● ASSIGNMENT: Find and copy each line of the listing below that has the word "Select" in it.

DATASET RECORDS below:

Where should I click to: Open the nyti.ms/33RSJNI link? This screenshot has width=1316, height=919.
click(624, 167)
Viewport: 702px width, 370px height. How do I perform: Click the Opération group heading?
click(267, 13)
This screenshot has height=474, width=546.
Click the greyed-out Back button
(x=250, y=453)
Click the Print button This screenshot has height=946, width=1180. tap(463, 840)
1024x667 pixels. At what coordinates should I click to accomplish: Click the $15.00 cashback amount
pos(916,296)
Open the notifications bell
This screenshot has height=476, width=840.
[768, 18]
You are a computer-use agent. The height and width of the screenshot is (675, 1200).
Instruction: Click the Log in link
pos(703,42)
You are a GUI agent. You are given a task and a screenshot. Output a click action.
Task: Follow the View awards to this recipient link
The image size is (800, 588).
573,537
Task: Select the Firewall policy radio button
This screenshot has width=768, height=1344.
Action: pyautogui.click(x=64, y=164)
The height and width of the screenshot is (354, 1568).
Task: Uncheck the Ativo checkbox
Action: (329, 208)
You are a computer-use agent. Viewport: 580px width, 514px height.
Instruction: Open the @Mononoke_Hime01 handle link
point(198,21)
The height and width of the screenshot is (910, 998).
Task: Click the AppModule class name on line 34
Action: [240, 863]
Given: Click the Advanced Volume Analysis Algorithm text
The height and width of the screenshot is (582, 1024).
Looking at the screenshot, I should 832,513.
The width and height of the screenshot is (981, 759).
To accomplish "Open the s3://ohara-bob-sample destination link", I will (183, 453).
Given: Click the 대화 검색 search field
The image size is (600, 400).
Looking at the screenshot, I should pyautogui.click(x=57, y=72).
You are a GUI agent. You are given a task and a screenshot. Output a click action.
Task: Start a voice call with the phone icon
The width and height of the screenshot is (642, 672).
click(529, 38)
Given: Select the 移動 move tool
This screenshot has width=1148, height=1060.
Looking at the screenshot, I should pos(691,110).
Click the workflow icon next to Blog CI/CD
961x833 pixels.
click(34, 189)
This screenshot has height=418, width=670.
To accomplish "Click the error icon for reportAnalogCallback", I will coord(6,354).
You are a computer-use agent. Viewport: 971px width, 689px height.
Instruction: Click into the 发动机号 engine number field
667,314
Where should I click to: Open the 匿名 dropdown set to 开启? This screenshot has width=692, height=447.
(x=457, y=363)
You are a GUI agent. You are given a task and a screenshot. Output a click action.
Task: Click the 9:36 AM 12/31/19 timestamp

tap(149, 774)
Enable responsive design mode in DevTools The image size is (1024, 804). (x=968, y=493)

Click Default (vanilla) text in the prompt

End of DATASET RECORDS.

● REPLY:
Task: Select the Firewall policy radio button
Given: Select the 移動 move tool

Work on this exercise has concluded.